= DIRECTION =
Print word for word the records from the line with "You are a GUI" to the line with "pos(441,15)", including both of those lines, and leave the pictures out.

━━━ DATA TO PROCESS ━━━

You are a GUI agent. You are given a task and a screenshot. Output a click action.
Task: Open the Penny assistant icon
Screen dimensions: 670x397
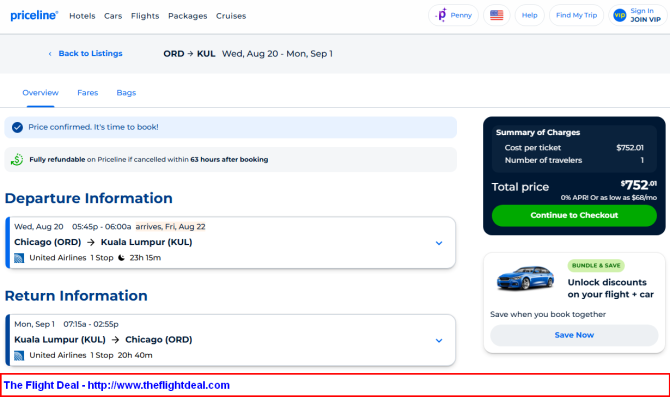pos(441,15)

━━━
━━━ DATA TO PROCESS ━━━

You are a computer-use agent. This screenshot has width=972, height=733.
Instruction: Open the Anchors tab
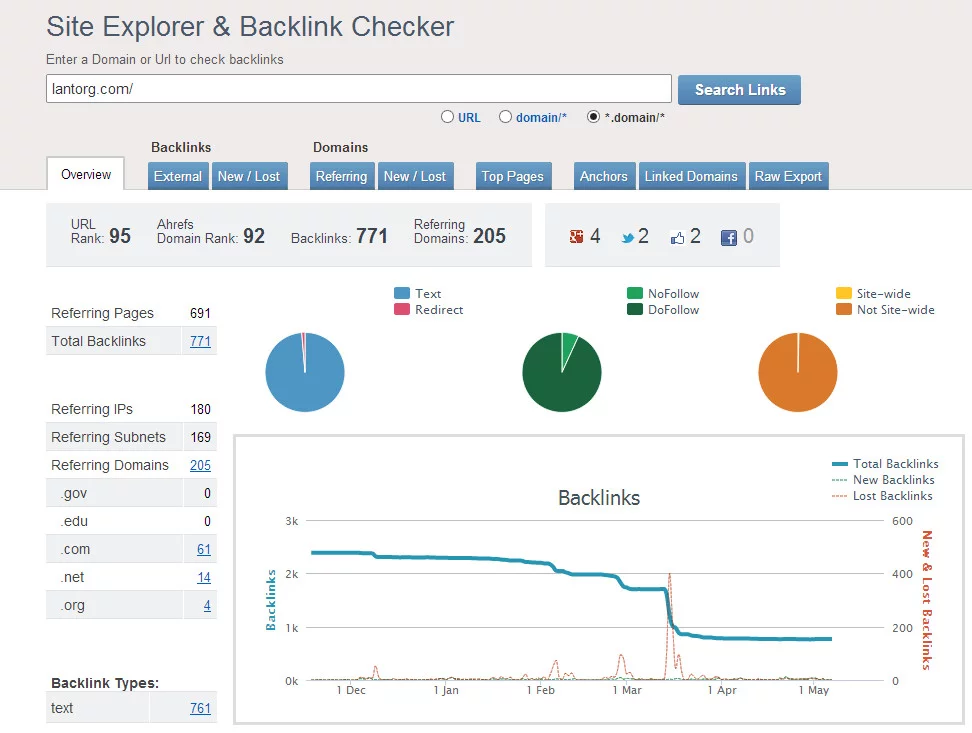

━━━

= CORRECT ANSWER =
You are a GUI agent. You are given a task and a screenshot. Output a click action.
Task: Open the Penny assistant icon
Screen dimensions: 670x397
pos(441,15)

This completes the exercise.